[Extracted records]
##########
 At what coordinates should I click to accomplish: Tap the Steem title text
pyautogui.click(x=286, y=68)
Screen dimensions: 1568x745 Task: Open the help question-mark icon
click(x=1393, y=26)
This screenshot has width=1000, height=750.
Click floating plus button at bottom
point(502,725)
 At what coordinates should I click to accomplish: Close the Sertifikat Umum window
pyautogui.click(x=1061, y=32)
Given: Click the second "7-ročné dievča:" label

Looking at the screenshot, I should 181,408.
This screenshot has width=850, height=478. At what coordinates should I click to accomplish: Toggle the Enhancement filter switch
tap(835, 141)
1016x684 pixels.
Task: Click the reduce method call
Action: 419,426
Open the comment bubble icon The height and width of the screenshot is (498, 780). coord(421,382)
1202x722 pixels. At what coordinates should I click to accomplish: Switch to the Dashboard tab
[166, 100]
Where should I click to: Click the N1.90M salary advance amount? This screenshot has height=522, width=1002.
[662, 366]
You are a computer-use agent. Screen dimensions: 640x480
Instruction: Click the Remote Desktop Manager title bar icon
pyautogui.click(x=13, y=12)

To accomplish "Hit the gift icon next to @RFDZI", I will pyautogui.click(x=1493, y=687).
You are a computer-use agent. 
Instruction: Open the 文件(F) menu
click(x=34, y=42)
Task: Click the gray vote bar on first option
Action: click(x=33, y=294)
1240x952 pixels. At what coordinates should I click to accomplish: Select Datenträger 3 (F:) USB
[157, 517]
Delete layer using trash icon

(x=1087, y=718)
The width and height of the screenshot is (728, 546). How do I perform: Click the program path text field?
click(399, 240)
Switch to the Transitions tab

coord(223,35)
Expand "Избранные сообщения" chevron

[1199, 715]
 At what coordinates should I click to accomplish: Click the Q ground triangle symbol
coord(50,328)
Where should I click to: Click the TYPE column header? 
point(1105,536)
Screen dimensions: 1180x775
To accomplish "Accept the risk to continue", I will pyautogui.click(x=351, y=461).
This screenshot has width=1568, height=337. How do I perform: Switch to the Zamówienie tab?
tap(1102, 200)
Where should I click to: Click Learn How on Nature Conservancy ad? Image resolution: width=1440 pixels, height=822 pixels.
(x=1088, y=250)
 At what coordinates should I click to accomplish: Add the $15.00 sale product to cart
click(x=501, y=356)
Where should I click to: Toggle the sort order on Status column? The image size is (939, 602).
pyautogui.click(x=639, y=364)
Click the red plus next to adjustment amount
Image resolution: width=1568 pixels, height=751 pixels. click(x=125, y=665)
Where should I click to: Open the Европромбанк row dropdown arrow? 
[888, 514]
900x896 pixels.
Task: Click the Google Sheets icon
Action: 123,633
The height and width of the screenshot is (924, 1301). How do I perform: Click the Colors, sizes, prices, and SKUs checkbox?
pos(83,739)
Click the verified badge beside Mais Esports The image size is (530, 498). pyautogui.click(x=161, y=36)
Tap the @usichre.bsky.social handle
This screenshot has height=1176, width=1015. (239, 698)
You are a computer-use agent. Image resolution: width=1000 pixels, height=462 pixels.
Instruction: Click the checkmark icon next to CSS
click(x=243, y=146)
##########
Directions for this task.
Update the listing above by replacing each "Where should I click to" with "Where do I click to" and leaving everything else unchanged.

Answer in full.
 At what coordinates should I click to accomplish: Tap the Steem title text
pyautogui.click(x=286, y=68)
Screen dimensions: 1568x745 Task: Open the help question-mark icon
click(x=1393, y=26)
This screenshot has width=1000, height=750.
Click floating plus button at bottom
point(502,725)
 At what coordinates should I click to accomplish: Close the Sertifikat Umum window
pyautogui.click(x=1061, y=32)
Given: Click the second "7-ročné dievča:" label

Looking at the screenshot, I should 181,408.
This screenshot has width=850, height=478. At what coordinates should I click to accomplish: Toggle the Enhancement filter switch
tap(835, 141)
1016x684 pixels.
Task: Click the reduce method call
Action: 419,426
Open the comment bubble icon The height and width of the screenshot is (498, 780). coord(421,382)
1202x722 pixels. At what coordinates should I click to accomplish: Switch to the Dashboard tab
[166, 100]
Where do I click to: Click the N1.90M salary advance amount? This screenshot has height=522, width=1002.
[662, 366]
You are a computer-use agent. Screen dimensions: 640x480
Instruction: Click the Remote Desktop Manager title bar icon
pyautogui.click(x=13, y=12)

To accomplish "Hit the gift icon next to @RFDZI", I will pyautogui.click(x=1493, y=687).
You are a computer-use agent. 
Instruction: Open the 文件(F) menu
click(x=34, y=42)
Task: Click the gray vote bar on first option
Action: click(x=33, y=294)
1240x952 pixels. At what coordinates should I click to accomplish: Select Datenträger 3 (F:) USB
[157, 517]
Delete layer using trash icon

(x=1087, y=718)
The width and height of the screenshot is (728, 546). How do I perform: Click the program path text field?
click(399, 240)
Switch to the Transitions tab

coord(223,35)
Expand "Избранные сообщения" chevron

[1199, 715]
 At what coordinates should I click to accomplish: Click the Q ground triangle symbol
coord(50,328)
Where do I click to: Click the TYPE column header? 
point(1105,536)
Screen dimensions: 1180x775
To accomplish "Accept the risk to continue", I will pyautogui.click(x=351, y=461).
This screenshot has width=1568, height=337. How do I perform: Switch to the Zamówienie tab?
tap(1102, 200)
Where do I click to: Click Learn How on Nature Conservancy ad? Image resolution: width=1440 pixels, height=822 pixels.
(x=1088, y=250)
 At what coordinates should I click to accomplish: Add the $15.00 sale product to cart
click(x=501, y=356)
Where do I click to: Toggle the sort order on Status column? The image size is (939, 602).
pyautogui.click(x=639, y=364)
Click the red plus next to adjustment amount
Image resolution: width=1568 pixels, height=751 pixels. click(x=125, y=665)
Where do I click to: Open the Европромбанк row dropdown arrow? 
[888, 514]
900x896 pixels.
Task: Click the Google Sheets icon
Action: 123,633
The height and width of the screenshot is (924, 1301). How do I perform: Click the Colors, sizes, prices, and SKUs checkbox?
pos(83,739)
Click the verified badge beside Mais Esports The image size is (530, 498). pyautogui.click(x=161, y=36)
Tap the @usichre.bsky.social handle
This screenshot has height=1176, width=1015. (239, 698)
You are a computer-use agent. Image resolution: width=1000 pixels, height=462 pixels.
Instruction: Click the checkmark icon next to CSS
click(x=243, y=146)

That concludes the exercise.